Security researchers say they’ve crafted a computer worm that can burrow deep inside Mac computers, beyond the scrutiny of anti-virus scanners. From there, it can spread between devices that are not networked by hitching a ride on a Thunderbolt Ethernet adapter, writing itself into a machine’s firmware and remaining undetected.
The vicious worm, dubbed Thunderstrike 2, can even evade a whole system reboot.
“For most users that’s really a throw-your-machine-away kind of situation,” said Xeno Kovah, the head of security startup LegbaCore, who discovered the vulnerabilities and helped create the proof-of-concept worm, in an interview with Wired. “Most people and organizations don’t have the wherewithal to physically open up their machine and electrically reprogram the chip.”
The research builds on work that Kovah and his associate Corey Kallenberg undertook last year.
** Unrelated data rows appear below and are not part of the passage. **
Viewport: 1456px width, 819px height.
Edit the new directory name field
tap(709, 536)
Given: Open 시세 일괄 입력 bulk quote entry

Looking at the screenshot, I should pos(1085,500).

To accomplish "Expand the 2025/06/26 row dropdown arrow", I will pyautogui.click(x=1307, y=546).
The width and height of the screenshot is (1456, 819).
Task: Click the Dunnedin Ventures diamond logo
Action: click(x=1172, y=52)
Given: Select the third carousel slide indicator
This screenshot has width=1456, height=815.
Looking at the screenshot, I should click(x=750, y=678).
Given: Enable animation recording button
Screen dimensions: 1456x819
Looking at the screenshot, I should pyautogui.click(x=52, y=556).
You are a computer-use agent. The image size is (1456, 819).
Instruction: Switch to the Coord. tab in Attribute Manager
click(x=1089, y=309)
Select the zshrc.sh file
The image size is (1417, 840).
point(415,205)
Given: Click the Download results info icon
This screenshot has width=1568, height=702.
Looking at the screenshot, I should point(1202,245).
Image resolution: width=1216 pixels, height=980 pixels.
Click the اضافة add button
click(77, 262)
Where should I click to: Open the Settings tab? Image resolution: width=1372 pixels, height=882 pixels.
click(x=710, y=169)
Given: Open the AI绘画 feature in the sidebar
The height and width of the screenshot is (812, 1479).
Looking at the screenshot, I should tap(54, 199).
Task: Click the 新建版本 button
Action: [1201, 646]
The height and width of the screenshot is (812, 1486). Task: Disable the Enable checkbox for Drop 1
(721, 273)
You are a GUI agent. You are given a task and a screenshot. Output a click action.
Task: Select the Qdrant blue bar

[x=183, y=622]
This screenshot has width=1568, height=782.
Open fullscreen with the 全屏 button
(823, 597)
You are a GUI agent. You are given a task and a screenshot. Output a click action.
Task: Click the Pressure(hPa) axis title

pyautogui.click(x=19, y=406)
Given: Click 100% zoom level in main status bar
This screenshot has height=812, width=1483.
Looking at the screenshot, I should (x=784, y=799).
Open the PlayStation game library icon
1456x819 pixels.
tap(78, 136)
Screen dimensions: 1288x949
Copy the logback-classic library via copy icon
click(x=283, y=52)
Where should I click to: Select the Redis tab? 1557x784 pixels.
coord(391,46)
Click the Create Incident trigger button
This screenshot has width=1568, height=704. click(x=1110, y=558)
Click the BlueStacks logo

At the time, the team identified several vulnerabilities in the firmware of Dell, Lenovo, Samsung, and HP PCs.
In the latest probe, Kovah partnered with Trammell Hudson, a security engineer at investment management firm Two Sigma Investments. They found five-in-six of those previously uncovered bugs applied to Macs as well. The flaws are more pervasive than previously thought since many hardware makers share firmware code.
Unnervingly, the worm can be transmitted via unassuming computer accessories, like the aforementioned Ethernet adapter. That makes this attack a potential vector for compromising air-gapped computers, which are usually considered more secure.
“People are unaware that these small cheap devices can actually infect their firmware,” Kovah said. “If people don’t have awareness that attacks can be happening at this level then they’re going to have their guard down and an attack will be able to completely subvert their system.”
According to Wired, most of the bugs remain unfixed. Apple has “fully patched one and partially patched the other. But three of the vulnerabilities remain unpatched,” writes Wired’s Kim Zetter. Apple did not immediately respond to Fortune‘s request for comment.